-- Verilen metin --
ABDnin, Rusyanın attığı adımlara karşı seyirci kalmasını sadece Obamanın askerlerini çatışmaların dışında tutma kararlığıyla yorumlamak yeterli olmuyor. Washington, bazılarını ısrarla öne sürdükleri gibi, bu bölgenin bazı ödünler karşılığında Rus nüfuz alanı olması hususunda Putine yeşil ışık yakmamış olsaydı Rusya daha temkinli davranma ihtiyacı duyardı. Putin Amerikanın bu anlamlı sessizliğini, pasif tutumunu, gerilimi tırmandırmak hususunda bir koz olarak kullanıyor. ABD, AB ve NATO bölgedeki aşırı gerilimi normalleştirmek hususunda arabuluculuk misyonu yüklenmeyi düşünmüyorlar. Hatta Türkiye ile Rusyanın bu krizden dolayı uğramaları muhtemel kayıpları kendi siyasi ve ekonomik hesapları adına kazanım sayarcasına seyirci kalmayı tercih ediyorlar. Putinin bir NATO üyesi olan Türkiyeyi savaş ilanından geri kalmayan ağır bir üslupla tehdit etmesinin yaptıklarından pişman olacaklar, yaptırımlar sadece ekonomik alanlarla sınırlı kalmayacaktır demesinin arkasında hangi hesapların olduğu bir süre sonra ortaya çıkacaktır.
Rusya ile ilişkilerimiz konusunda çoğu meselede olduğu gibi, çeşitli ihtimallerin hesaba katıldığı ciddi bir çalışmamızın, hazırlığımızın bulunmadığı bu kriz vesilesi ile ortaya çıkmış bulunuyor. Başta doğalgaz olmak üzere, enerji alanında Rusyaya bu derece bağımlı olmayı neye güvenerek göze aldık? Güneş ve rüzgar enerjisi gibi alternatif kaynakların devreye sokulması hususunda ciddi bir çaba gösterilmeyişinin, yapılan girişimlerin önüne bürokratik engeller çıkarılarak tıkanmasının arkasında kimlerin parmağı var? Bu ülkenin doğalgazı politik bir şantaj, baskı ve tehdit unsuru olarak kullandığı çeşitli örnekleri ile görünmesine rağmen, kriz patlak verinceye kadar neden başka arayışlar içerisinde olunmadı? Rus doğalgazını kullanan Avrupa ülkeleri, bunu belirli oranda depolayarak her ihtimale karşı önlem alırlarken bu konuda yıllardır neden etkili adımlar atılmadı?

-- Gösterilen malzeme --
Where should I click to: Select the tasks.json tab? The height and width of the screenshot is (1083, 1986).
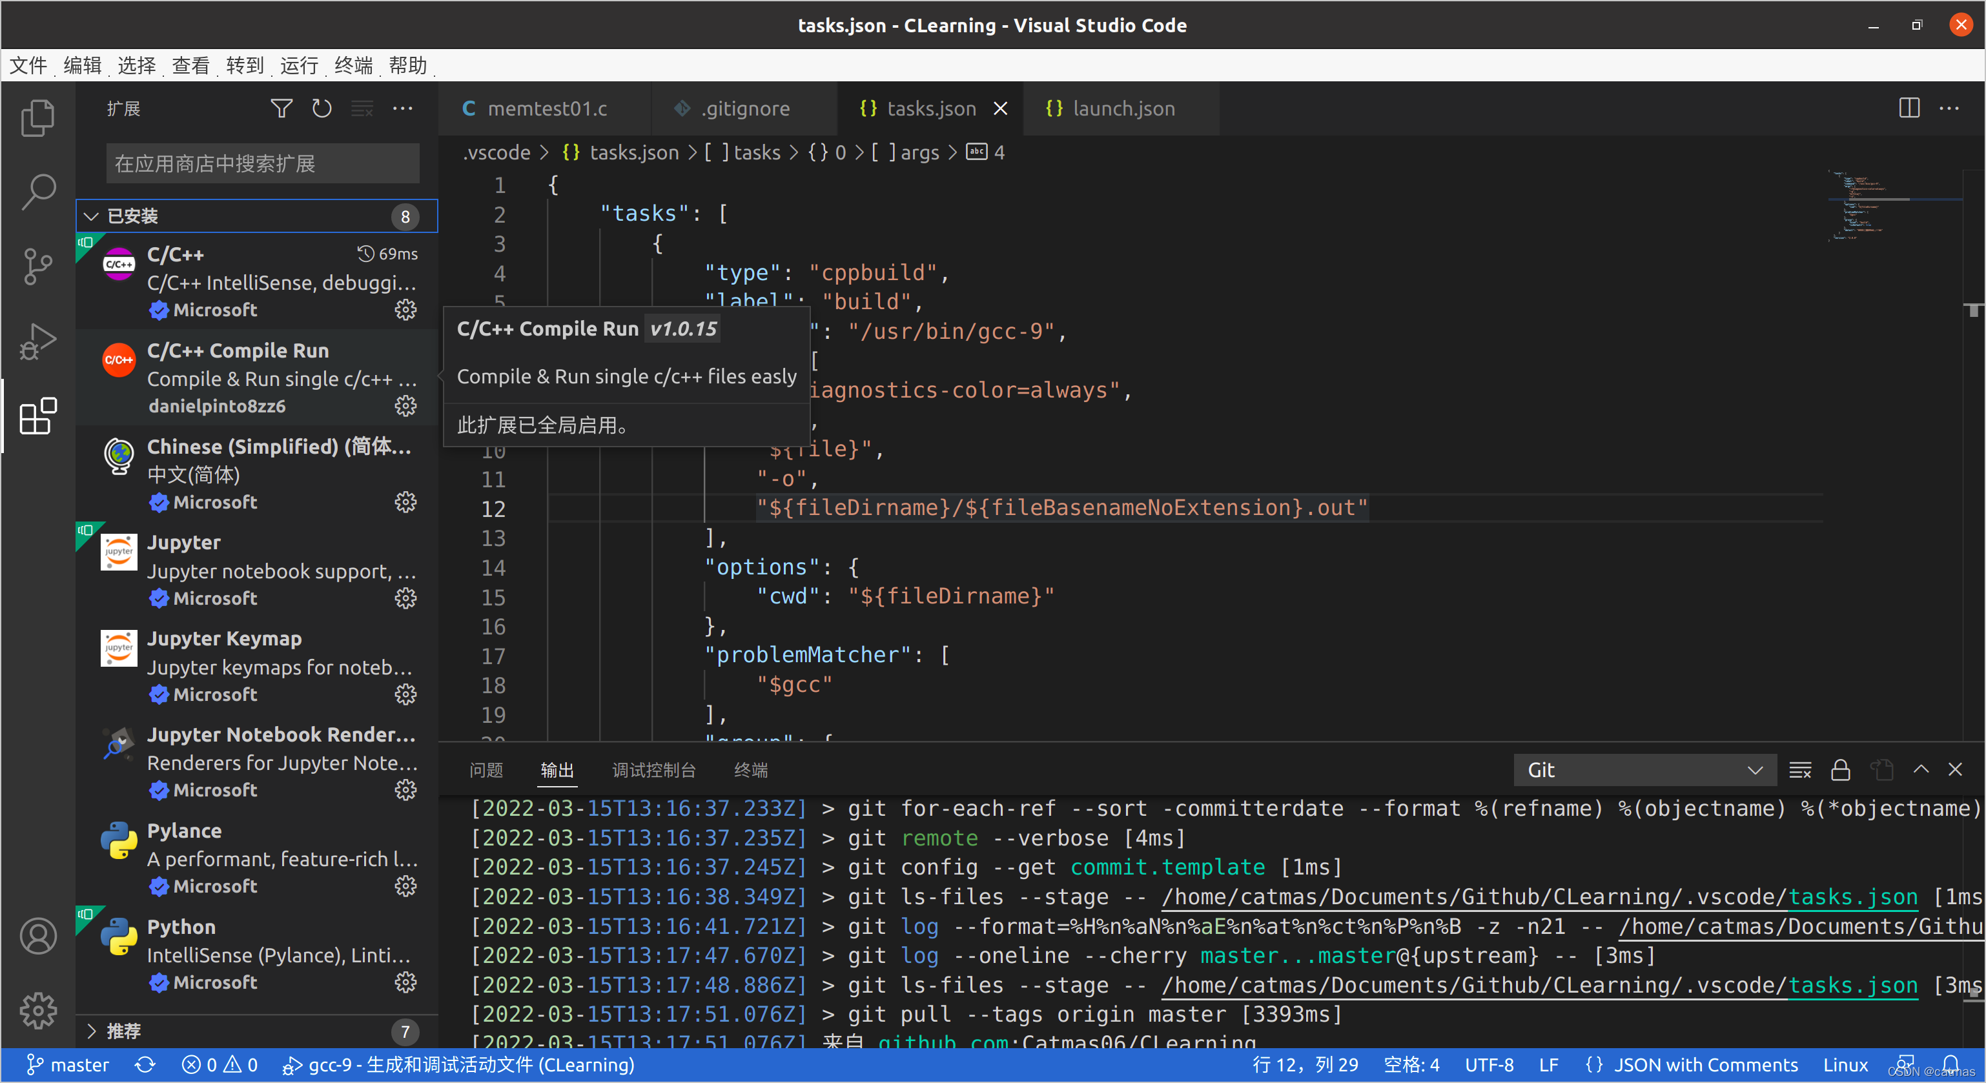click(926, 109)
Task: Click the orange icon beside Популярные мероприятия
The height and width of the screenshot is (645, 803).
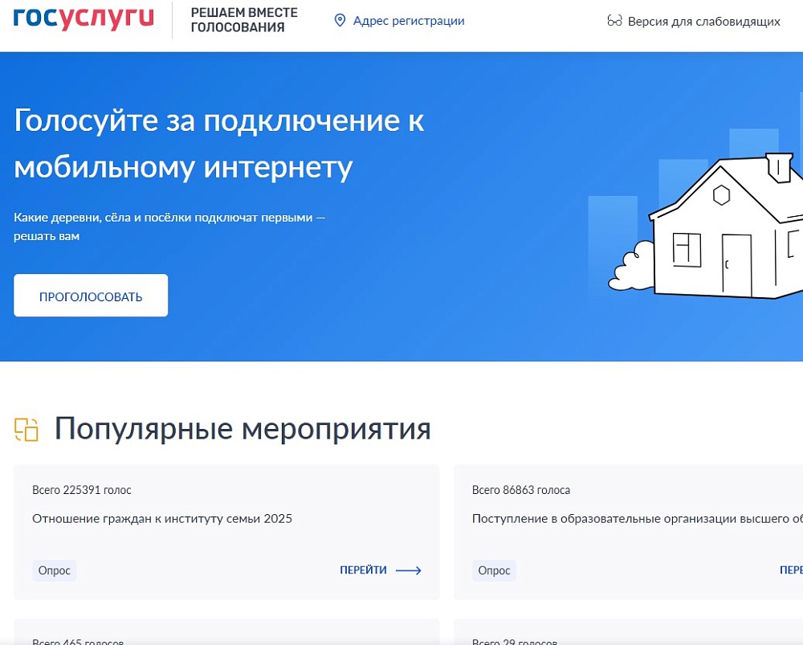Action: pyautogui.click(x=26, y=430)
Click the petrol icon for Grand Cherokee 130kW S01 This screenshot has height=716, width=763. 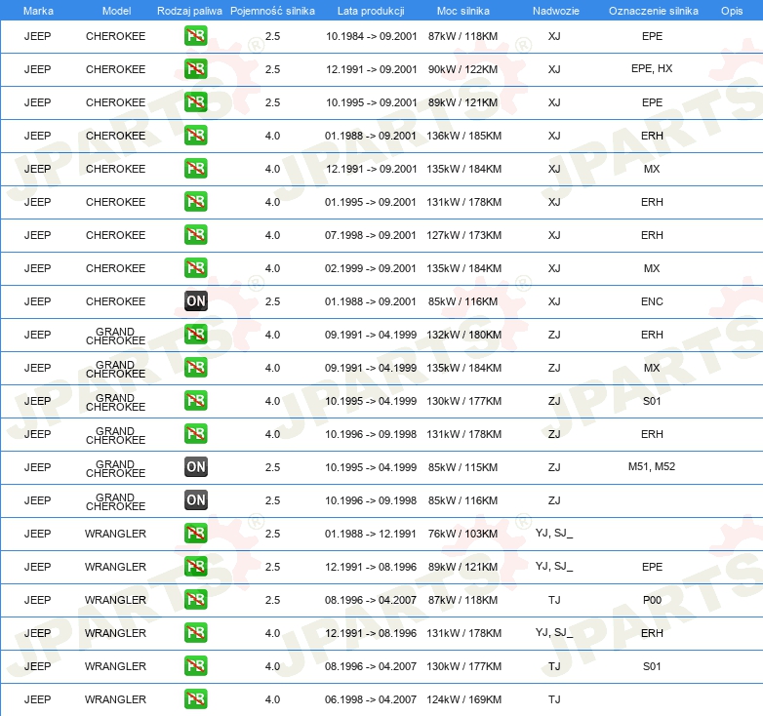[x=195, y=401]
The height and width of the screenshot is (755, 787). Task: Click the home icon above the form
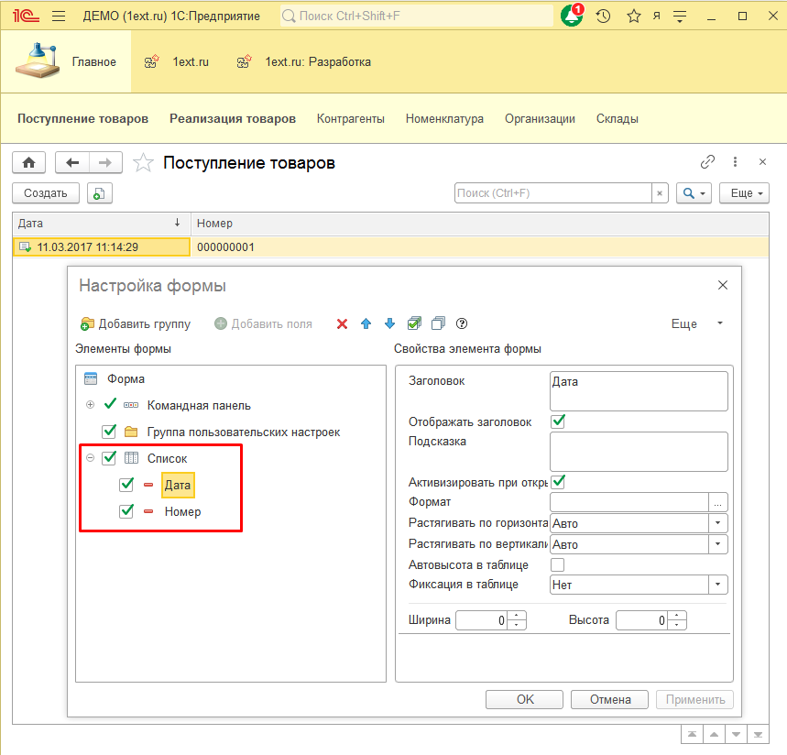[28, 162]
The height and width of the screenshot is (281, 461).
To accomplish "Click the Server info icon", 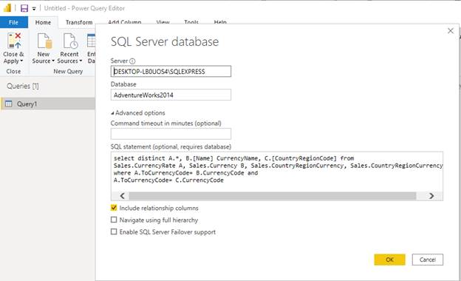I will click(x=132, y=61).
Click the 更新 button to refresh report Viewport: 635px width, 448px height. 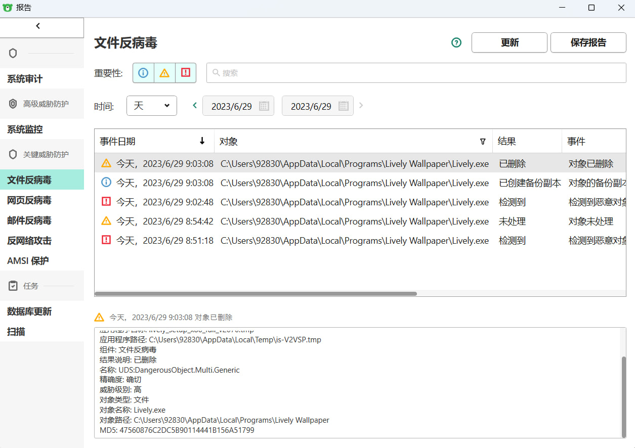point(509,42)
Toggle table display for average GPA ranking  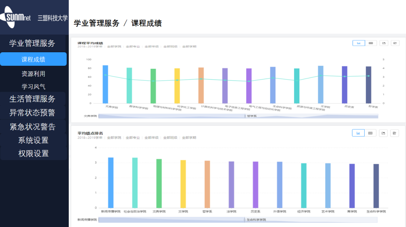(x=371, y=133)
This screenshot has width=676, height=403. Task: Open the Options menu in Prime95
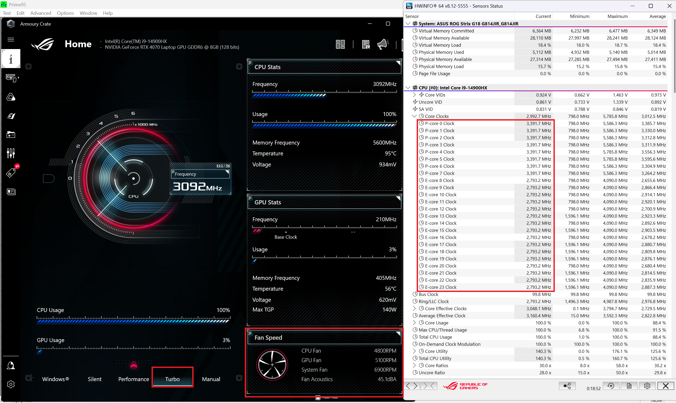point(65,13)
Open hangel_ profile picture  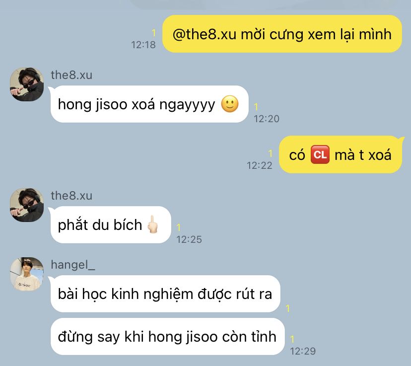click(x=27, y=274)
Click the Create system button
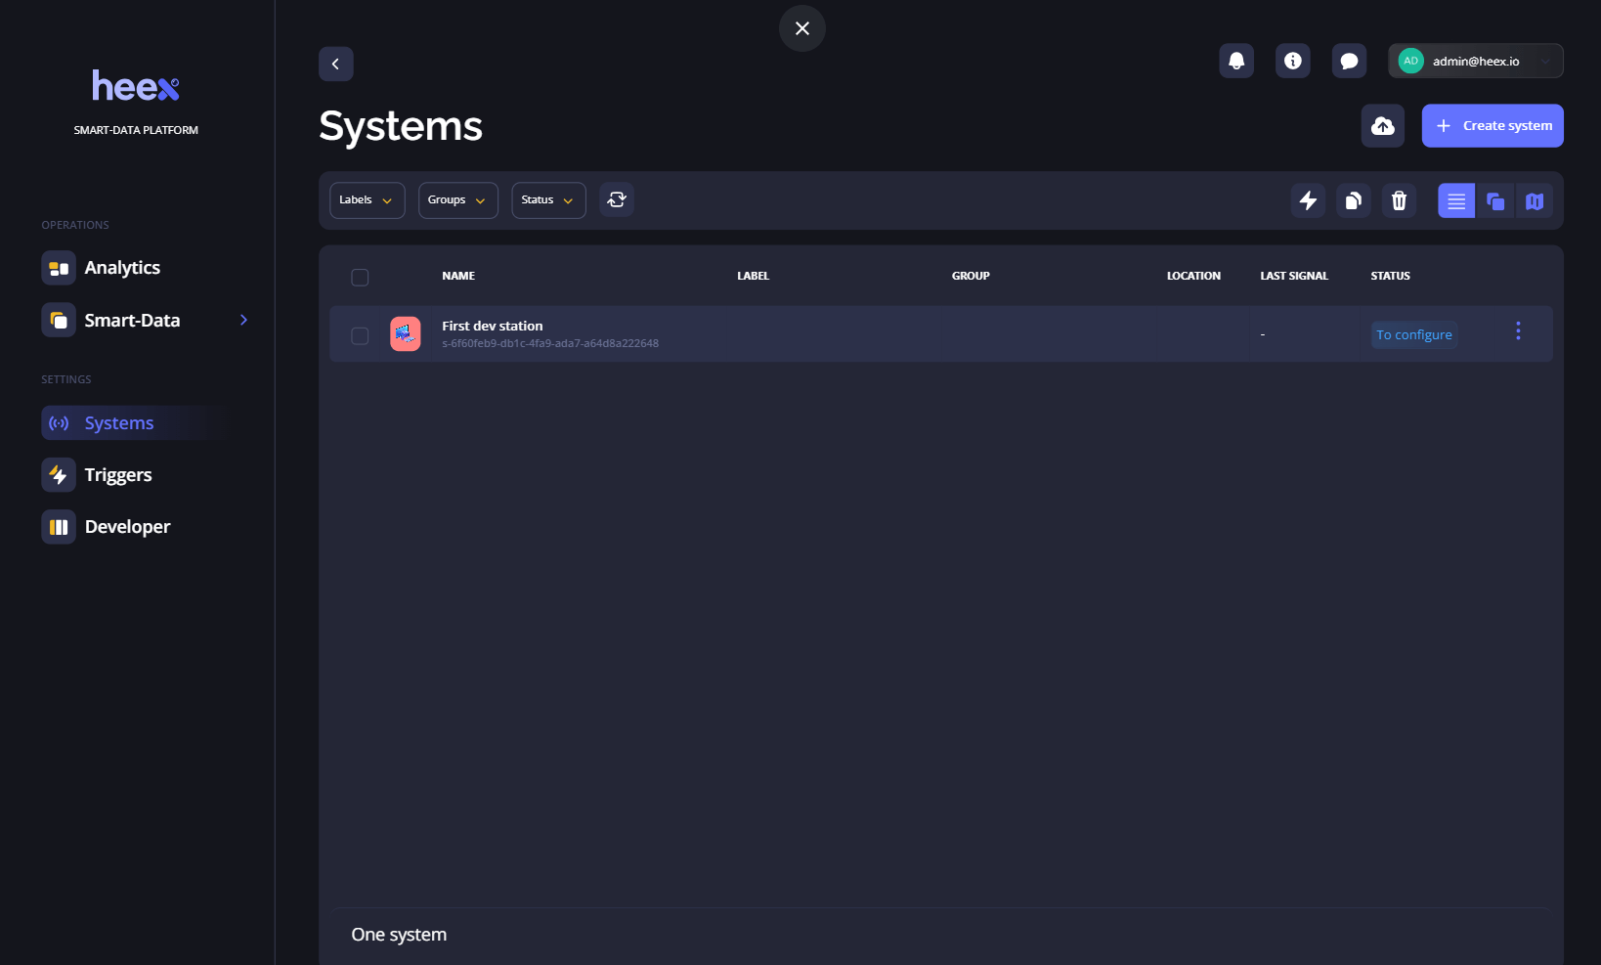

-- Alıştırma bölümleri --
1. Verilen metinde "Rusya ile ilişkilerimiz" ile başlayıp "etkili adımlar atılmadı?" sözleri de dahil olmak üzere devam eden bölümü, "bürokratik engeller" yerine "yasal engeller" koyarak değiştirin.
2. Verilen metne göre, Rus doğalgazını kullanan Avrupa ülkeleri her ihtimale karşı nasıl önlem alıyor?
3. Verilen metinde, bölgedeki gerilimi normalleştirmek için arabuluculuk misyonu yüklenmeyi düşünmediği belirtilen tarafları sıralayın.
Liste, verilen metinle ilgili değildir.

-- Cevap listesi --
1.
Rusya ile ilişkilerimiz konusunda çoğu meselede olduğu gibi, çeşitli ihtimallerin hesaba katıldığı ciddi bir çalışmamızın, hazırlığımızın bulunmadığı bu kriz vesilesi ile ortaya çıkmış bulunuyor. Başta doğalgaz olmak üzere, enerji alanında Rusyaya bu derece bağımlı olmayı neye güvenerek göze aldık? Güneş ve rüzgar enerjisi gibi alternatif kaynakların devreye sokulması hususunda ciddi bir çaba gösterilmeyişinin, yapılan girişimlerin önüne yasal engeller çıkarılarak tıkanmasının arkasında kimlerin parmağı var? Bu ülkenin doğalgazı politik bir şantaj, baskı ve tehdit unsuru olarak kullandığı çeşitli örnekleri ile görünmesine rağmen, kriz patlak verinceye kadar neden başka arayışlar içerisinde olunmadı? Rus doğalgazını kullanan Avrupa ülkeleri, bunu belirli oranda depolayarak her ihtimale karşı önlem alırlarken bu konuda yıllardır neden etkili adımlar atılmadı?

2. Doğalgazı belirli oranda depoluyorlar.

3. ABD, AB, NATO